Иногда Живаго выступает в роли второго «я» для Пастернака. И герой, и писатель родом из утраченного прошлого, культурной среды московской интеллигенции. В советской литературе «старый мир», если о нем и вспоминали, принято было обливать презрением. Пастернак понимал, что советские издательские круги приведет в ужас враждебность романа по отношению к революции, его неприкрытая религиозность, явное равнодушие к требованиям социалистического реализма и нежелание преклонять колена перед Октябрьской революцией. Роман пестрел многочисленными «ересями». Особенно это было заметно во фразах и мыслях, передававших потрясение от неожиданного удара. «Зоологическое отступничество»[22]— так отозвался о «Докторе Живаго» кто-то из первых официальных критиков романа. Когда роман близился к завершению, сам Пастернак признавал, что революция в нем изображалась «вовсе не как торт с кремом, а именно так до сих пор было принято ее изображать». Он считал, что надо давать читать роман «на все стороны, вот кто ни попросит»[23], потому что в то, что «Доктора Живаго» когда-нибудь напечатают, он не верил.

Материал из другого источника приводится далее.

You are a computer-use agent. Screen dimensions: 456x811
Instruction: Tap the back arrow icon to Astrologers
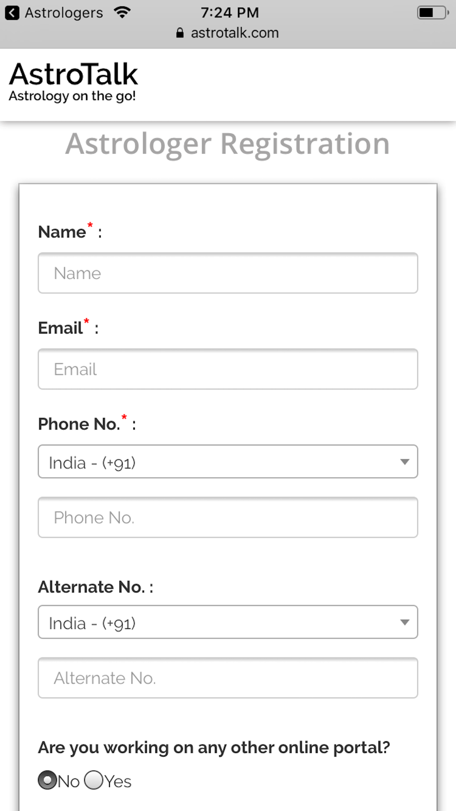point(12,13)
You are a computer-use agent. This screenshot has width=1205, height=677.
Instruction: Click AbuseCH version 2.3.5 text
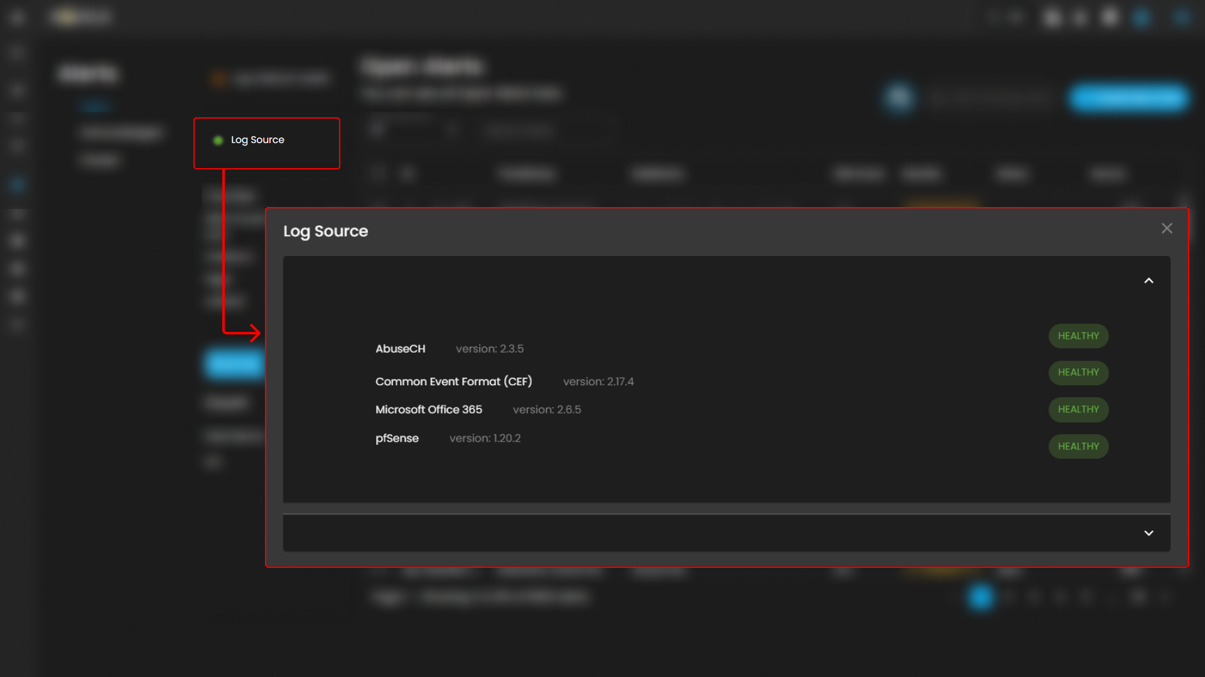tap(489, 349)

Пастернак не думал опубликоваться на Западе, но к тому времени, как к нему на дачу приехал Д'Анджело, он пережил пять месяцев полного молчания со стороны «Гослитиздата», государственного издательства, куда он отнес роман. Два ведущих литературных журнала, «Знамя» и «Новый мир», которые, как надеялся Пастернак, напечатают хотя бы отрывки из «Доктора Живаго», также не отвечали. Д'Анджело приехал очень удачно; Пастернак, услышав столь неожиданное предложение, тут же загорелся. Живя в тоталитарном обществе, он много лет демонстрировал необычное бесстрашие — помогал многим заключенным, носил деньги и вещи родственникам тех, от кого почти все отвернулись, боясь «запачкаться». Он заступался за тех, кого обвиняли в политических преступлениях; отказывался подписывать коллективные письма, призывавшие казнить «врагов народа». Он не принимал конформизма многих собратьев-писателей. «Не кричите на меня[24], — ответил он на одном собрании после того, как его речь о том, что писателями нельзя командовать, начали перебивать. — Но если уж вам непременно нужно кричать, то, по крайней мере, не хором». Пастернак не испытывал необходимости приспосабливаться к политическим требованиям времени; он считал, что жертвовать художественными достоинствами — смертный грех по отношению к собственному гению.